Saturday, February 22, 2014

We Are Rebels

You see, in our time we have over-emphasized the psychology of the sinner’s condition. We spend much time describing the woe of the sinner, the grief of the sinner and the great burden he carries. He does have all of these, but we have over-emphasized them until we forget the principal fact—that the sinner is actually a rebel against properly constituted authority! 

That is what makes sin, sin. We are rebels. We are sons of disobedience. Sin is the breaking of the law and we are in rebellion and we are fugitives from the just laws of God while we are sinners.
 
So it is with sinners. Certainly they are heartbroken and they carry a heavy load. Certainly they labor and are heavy-laden. The Bible takes full account of these things; but they are incidental to the fact that the reason the sinner is what he is, is because he has rebelled against the laws of God and he is a fugitive from divine judgement.

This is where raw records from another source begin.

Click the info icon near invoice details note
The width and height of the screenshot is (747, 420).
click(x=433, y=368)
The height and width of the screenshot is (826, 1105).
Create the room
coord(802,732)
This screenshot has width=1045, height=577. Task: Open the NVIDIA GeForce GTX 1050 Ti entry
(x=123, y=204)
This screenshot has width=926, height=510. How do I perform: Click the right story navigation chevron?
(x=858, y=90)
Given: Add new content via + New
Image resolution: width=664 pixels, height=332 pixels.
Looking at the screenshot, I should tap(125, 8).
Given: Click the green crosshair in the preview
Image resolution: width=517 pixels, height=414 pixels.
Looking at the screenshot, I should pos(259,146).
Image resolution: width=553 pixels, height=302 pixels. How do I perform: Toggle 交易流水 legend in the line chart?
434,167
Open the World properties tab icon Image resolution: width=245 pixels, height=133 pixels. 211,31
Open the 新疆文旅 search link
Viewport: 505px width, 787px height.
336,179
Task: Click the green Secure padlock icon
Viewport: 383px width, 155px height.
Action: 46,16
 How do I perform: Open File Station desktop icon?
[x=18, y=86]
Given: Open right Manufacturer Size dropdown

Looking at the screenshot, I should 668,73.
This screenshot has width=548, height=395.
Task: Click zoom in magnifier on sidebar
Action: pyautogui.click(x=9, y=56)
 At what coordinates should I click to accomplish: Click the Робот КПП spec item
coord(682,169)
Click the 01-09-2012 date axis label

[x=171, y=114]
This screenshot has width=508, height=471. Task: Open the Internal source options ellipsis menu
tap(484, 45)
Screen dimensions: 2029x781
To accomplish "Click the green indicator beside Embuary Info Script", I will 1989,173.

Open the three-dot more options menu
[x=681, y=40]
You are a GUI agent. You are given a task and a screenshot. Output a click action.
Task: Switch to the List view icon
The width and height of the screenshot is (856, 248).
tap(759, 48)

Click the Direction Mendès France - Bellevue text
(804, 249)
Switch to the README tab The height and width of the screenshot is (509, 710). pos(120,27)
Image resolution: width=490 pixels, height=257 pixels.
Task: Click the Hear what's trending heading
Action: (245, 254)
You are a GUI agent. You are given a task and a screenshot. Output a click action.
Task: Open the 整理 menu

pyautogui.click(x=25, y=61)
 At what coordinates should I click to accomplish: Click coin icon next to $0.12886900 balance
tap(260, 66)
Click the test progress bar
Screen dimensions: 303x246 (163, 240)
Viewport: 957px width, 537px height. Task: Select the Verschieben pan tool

- Tozer, A. W., I Call It Heresy

Wednesday, January 29, 2014

Understanding Sin

Another way to calculate the importance of a biblical understanding of sin is through the use of a series of theological continua. For example, a high view of humanity (humans are basically good morally) and our capacity for good typically maintains a low view of sin’s serious effects upon humanity. Alternately, a heightened view of sin (humans are radically depraved) will result in a reduced view of human capacity for spiritual good.

The theological understanding of Christ’s work is also impacted by one’s view of sin. A milder view of sin tends to parallel a nonpunitive view of the atonement. When the cross is viewed as an answer to the wrath of God, a clearly heightened view of sin (human helplessness before a holy God) is the presupposition.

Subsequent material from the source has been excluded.